■ Activity
Tally the lines in the entries where the string "ΑΘΗΝΩΝ" appears, and write only the total.

:: Listed records

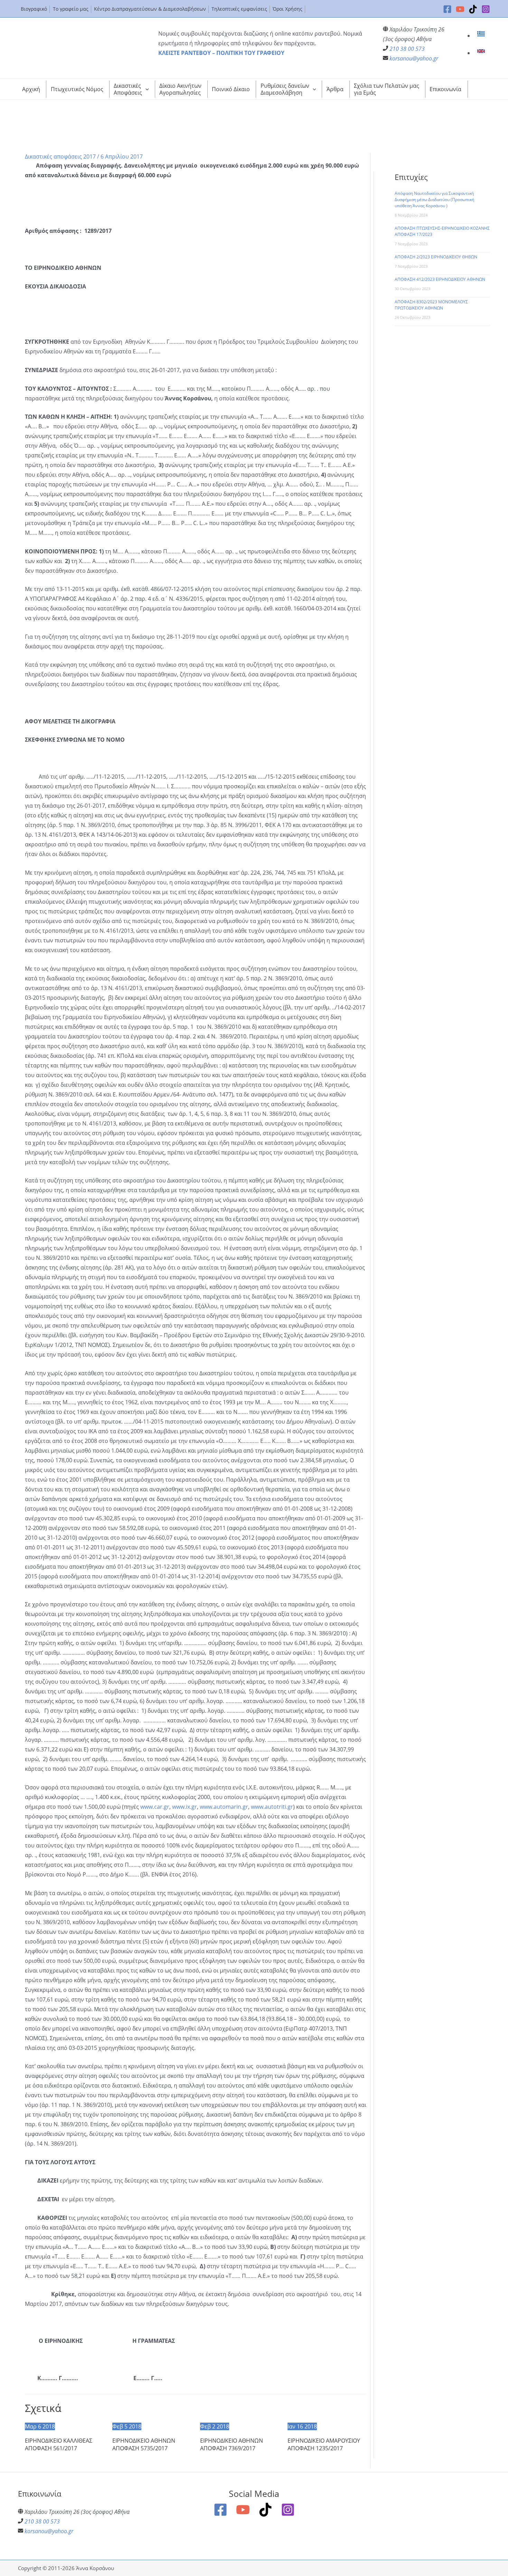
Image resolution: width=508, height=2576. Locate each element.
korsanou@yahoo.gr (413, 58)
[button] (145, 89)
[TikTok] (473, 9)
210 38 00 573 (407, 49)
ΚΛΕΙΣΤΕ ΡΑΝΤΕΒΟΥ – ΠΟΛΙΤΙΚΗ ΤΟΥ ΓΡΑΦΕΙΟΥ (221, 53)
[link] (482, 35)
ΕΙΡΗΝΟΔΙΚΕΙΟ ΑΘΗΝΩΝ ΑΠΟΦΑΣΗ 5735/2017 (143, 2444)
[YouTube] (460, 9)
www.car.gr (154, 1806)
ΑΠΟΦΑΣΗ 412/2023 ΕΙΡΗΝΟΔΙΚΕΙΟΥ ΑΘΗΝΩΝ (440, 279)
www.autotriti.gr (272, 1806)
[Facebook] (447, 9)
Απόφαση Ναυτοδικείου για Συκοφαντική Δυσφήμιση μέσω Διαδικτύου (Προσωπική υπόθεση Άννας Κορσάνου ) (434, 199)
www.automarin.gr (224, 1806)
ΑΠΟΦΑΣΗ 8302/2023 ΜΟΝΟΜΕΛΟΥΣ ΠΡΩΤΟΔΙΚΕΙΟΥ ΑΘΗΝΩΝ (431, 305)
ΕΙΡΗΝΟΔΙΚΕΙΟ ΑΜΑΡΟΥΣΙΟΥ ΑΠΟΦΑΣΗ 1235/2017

::::
:: Listed records

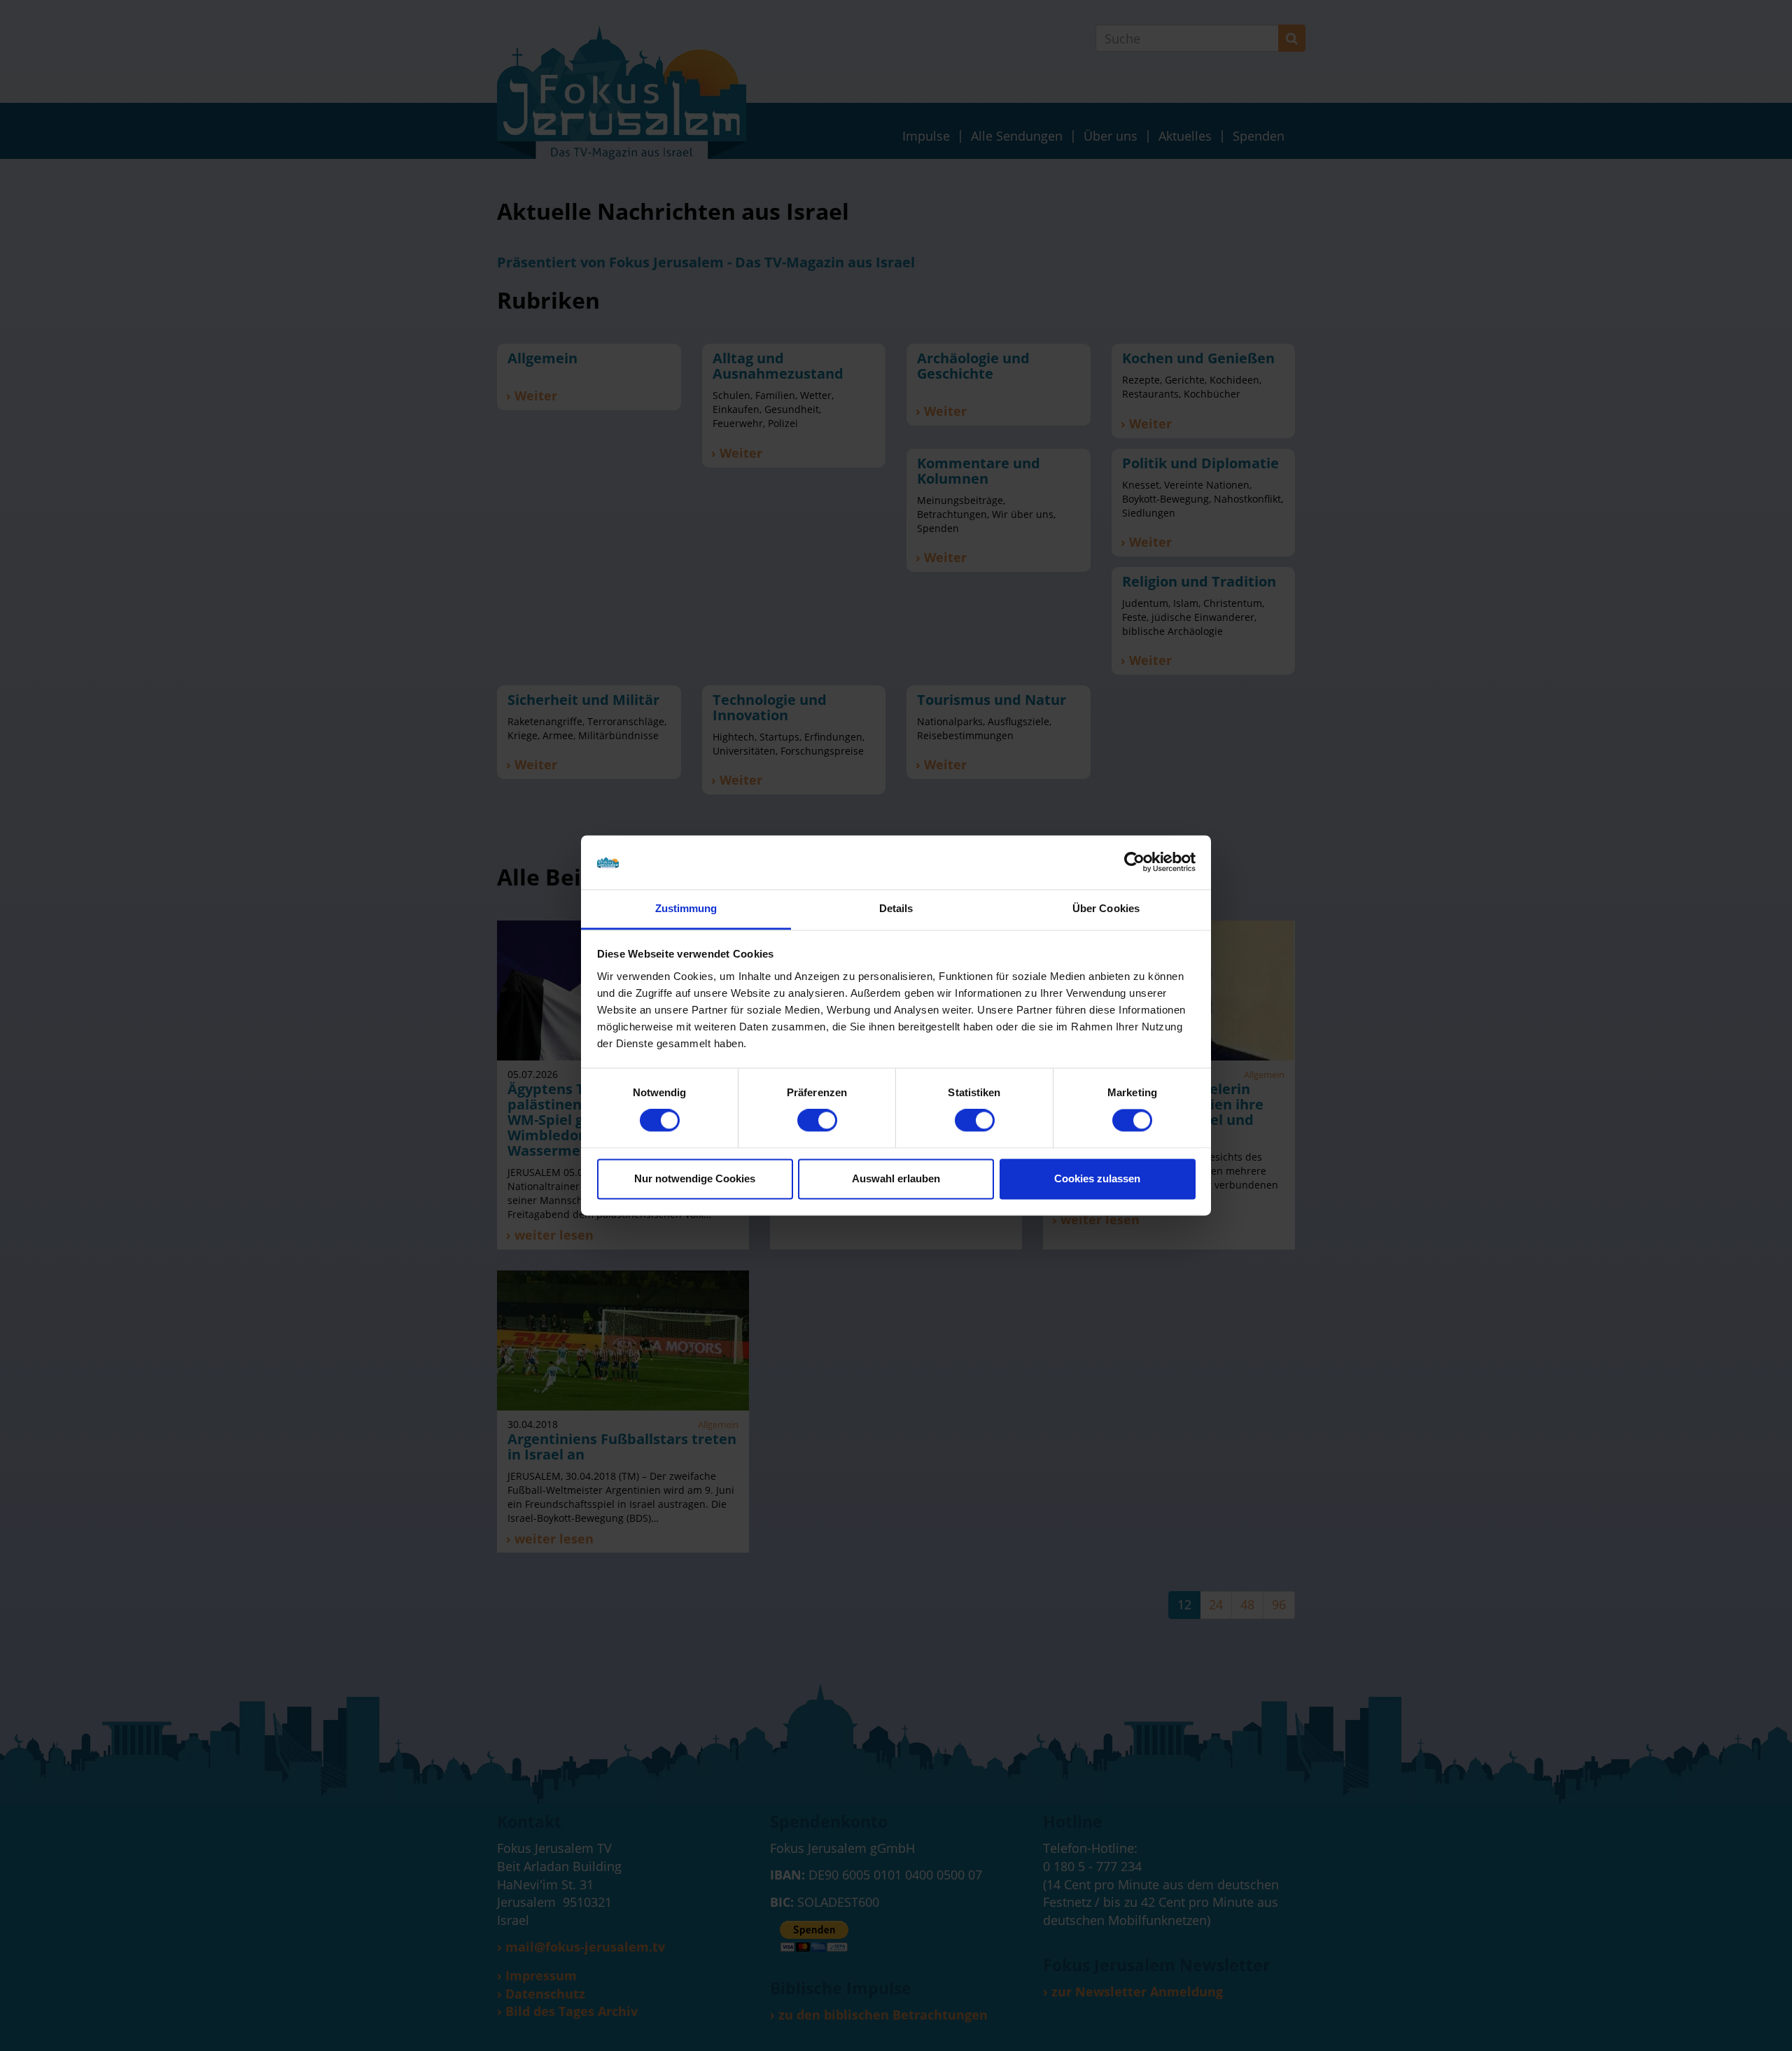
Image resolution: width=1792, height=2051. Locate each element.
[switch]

::::

■ Written solution
3